TASK BRIEF: Each line of the listing that includes the string "WordPress" is to be identified and copied.

== Segment start ==

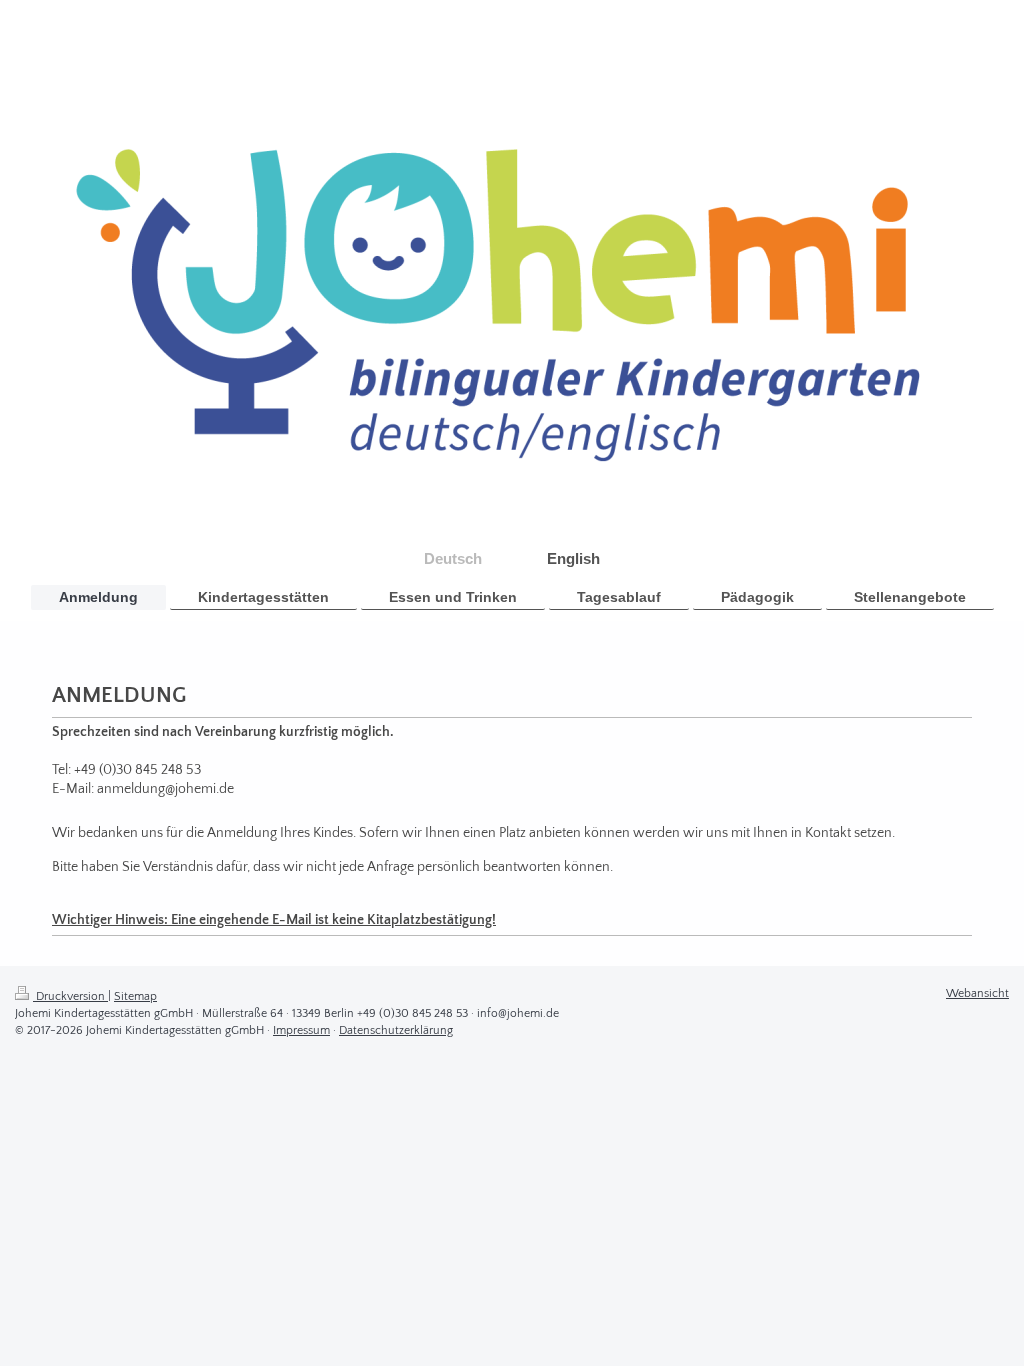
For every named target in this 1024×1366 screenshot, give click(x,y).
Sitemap (135, 996)
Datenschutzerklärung (396, 1030)
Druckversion (70, 996)
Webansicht (977, 993)
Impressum (301, 1030)
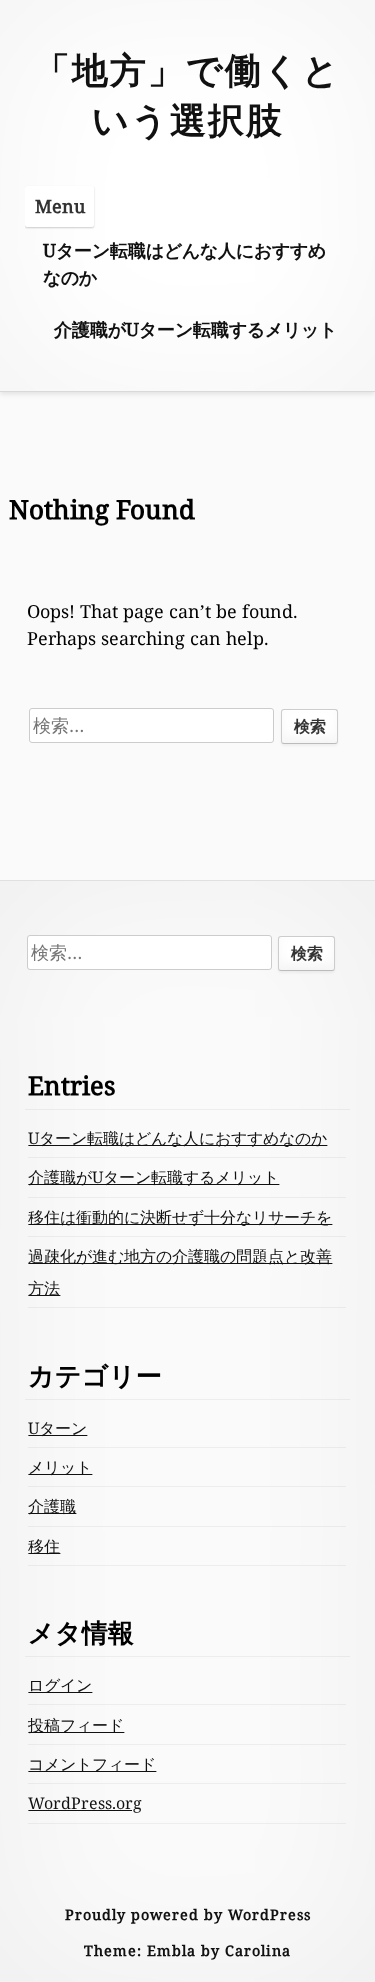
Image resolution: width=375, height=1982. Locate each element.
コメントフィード (92, 1764)
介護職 (52, 1506)
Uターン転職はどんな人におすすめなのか (184, 263)
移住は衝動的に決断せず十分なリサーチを (180, 1217)
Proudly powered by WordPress (188, 1914)
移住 (44, 1546)
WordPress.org (85, 1803)
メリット (60, 1467)
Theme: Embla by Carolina (187, 1950)
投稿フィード (76, 1725)
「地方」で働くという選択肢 (187, 94)
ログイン (60, 1685)
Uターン (57, 1428)
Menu (60, 206)
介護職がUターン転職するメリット (195, 329)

== Segment end ==

YOUR RESPONSE:
Proudly powered by WordPress (188, 1914)
WordPress.org (85, 1803)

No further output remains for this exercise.